Like other figures in the “new theology” movement, he feels that the development of Roman theology, especially since Trent, has been crippled by an attitude of reaction. This reactionary stance has, in Von Balthasar’s thinking kept Roman theology from seeing the fullness of the Catholic faith. He seeks, in his own way, to develop a consistent Christocentric theological viewpoint. It is this that has kept the door open for a rich personal and theological dialogue between Von Balthasar and Barth.
Barth, as everyone knows, has kept up a steady criticism of the Roman church, particularly for its serious sympathy with the natural man, natural theology, natural law, etc. But Von Balthasar wants to show that at heart Rome is not concerned with natural man and natural law as things in themselves, but from a basically Christological concern. We may say that when one genuinely seeks to do this, as in the case of Von Balthasar, he is bound to view any static theological tradition in a critical light and is equally bound to bring everything into a clearer evangelical perspective.
Recently Von Balthasar published the first volume of a triology on Beauty, beauty in the theological sense. This volume is on Glory.

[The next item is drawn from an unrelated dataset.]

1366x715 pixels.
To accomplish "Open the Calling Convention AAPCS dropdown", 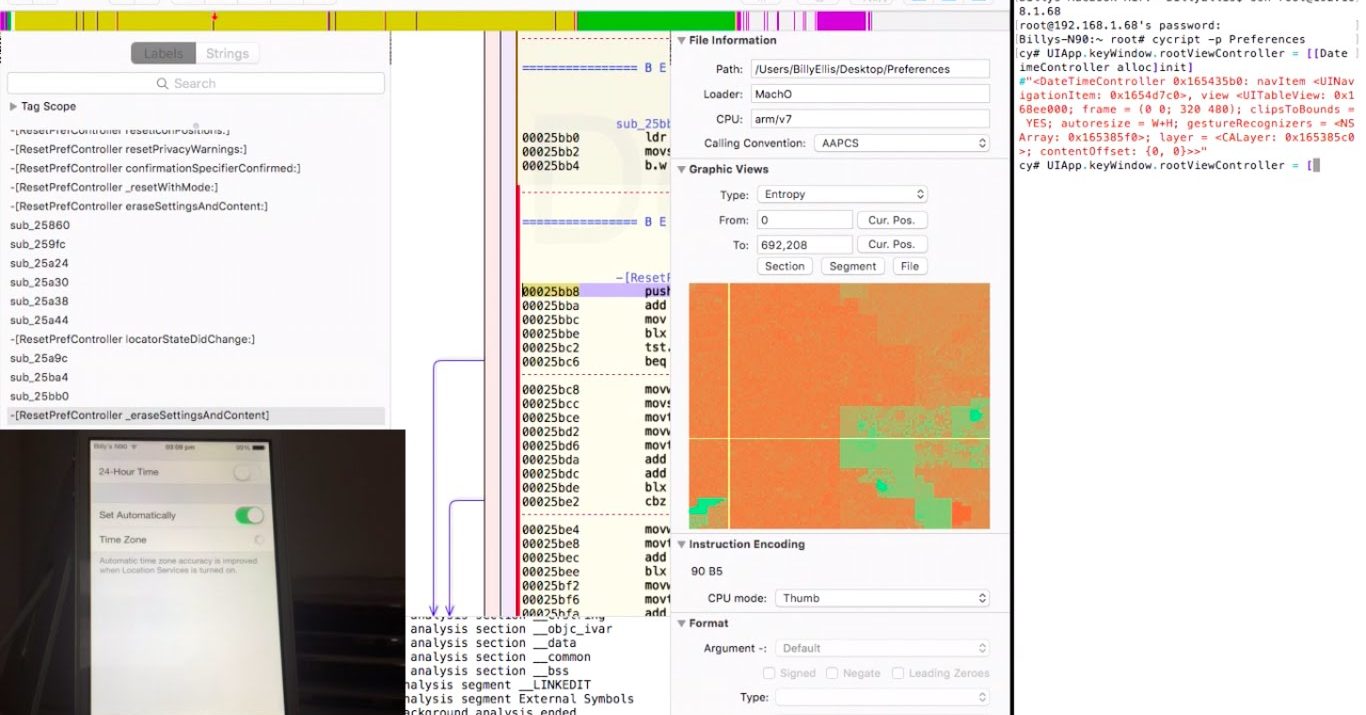I will click(x=901, y=144).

He seeks to show that the Beauty of God is diminished by theology whenever theology becomes a neat package of true propositions and practical statements. The quality of amazement is choked out of theology when theology becomes a system in which one has the truth in his complete control. In this respect, too, Von Balthasar manifests his sympathy with Barth. For Barth likewise has had a great deal to say about theologies which have lost the sense of the beauty of God, a loss which too long has empoverished both the church and its theology.
Theological reflection has indeed to do with “the depths of the riches of the wisdom and knowledge of God” (Rom. 11:33), with the riches of Christ’s wisdom which, “if they could be written every one, I suppose that even the world itself could not contain the books that should be written” (John 21:25). I have thought about an expression in Psalm 50 as I read Von Balthasar’s book, the phrase which goes, “Out of Zion, the perfection of beauty, God hath shined.”

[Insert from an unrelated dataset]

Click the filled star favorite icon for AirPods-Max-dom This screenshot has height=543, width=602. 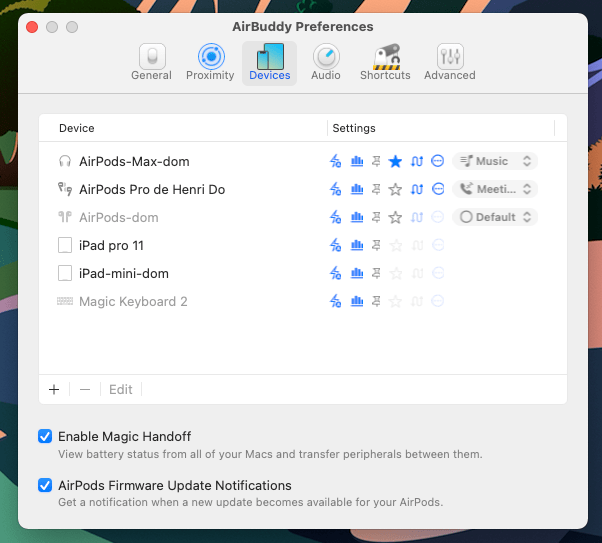tap(395, 161)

Von Balthasar’s book is unapologetically Roman Catholic. But it is a great work of a brilliant theologian warning us against superficiality, against rationalistic theology, against every temptation to reduce the mystery of God to a human vision.
Back in 1917 Rudolph Otto wrote his famous book, The Idea of the Holy, in which he too called attention to the element of mystery in man’s apprehension of God. Now, about 40 years later, Von Balthasar’s work appears, also seeking, without Otto’s mysticism, to lay full emphasis on the “mystery of godliness,” God manifest in the flesh, and the truth that in Christ “dwelleth all the fulness of the Godhead bodily” (Col. 2:9). In spite of much decisive difference between it and Reformed theology, we have in this book a witness to the glory of God that is of great significance not only for theology but for preachers of the Gospel as well.

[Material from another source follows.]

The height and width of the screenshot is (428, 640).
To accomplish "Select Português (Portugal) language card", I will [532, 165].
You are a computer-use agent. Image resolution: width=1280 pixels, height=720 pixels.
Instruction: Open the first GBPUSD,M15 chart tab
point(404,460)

Von Balthasar sets before us the question whether we are, in our preaching, facing men with the “Glory of God” and the great deeds of God, with the love of Christ “which passeth knowledge,” the love of him who “can do exceeding abundantly above all that we ask or think” (Eph. 3:19, 20). Against all the horrible superficiality of rationalism, a thing which can invade Christian theology, it is wonderful to be reminded once again of the glory of the Gospel. Before the judgment of human thought, the Gospel remains foolishness. Before the judgment of pure aesthetics, such as that of the Greeks, the Cross is ugly. But “the foolishness of God is wiser than men; and the weakness of God is stronger than men” (1 Cor. 1:25). The theology of our century depends on whether we have understood anything of this or whether we still depend for the glory of the truth of God upon our own rational predications.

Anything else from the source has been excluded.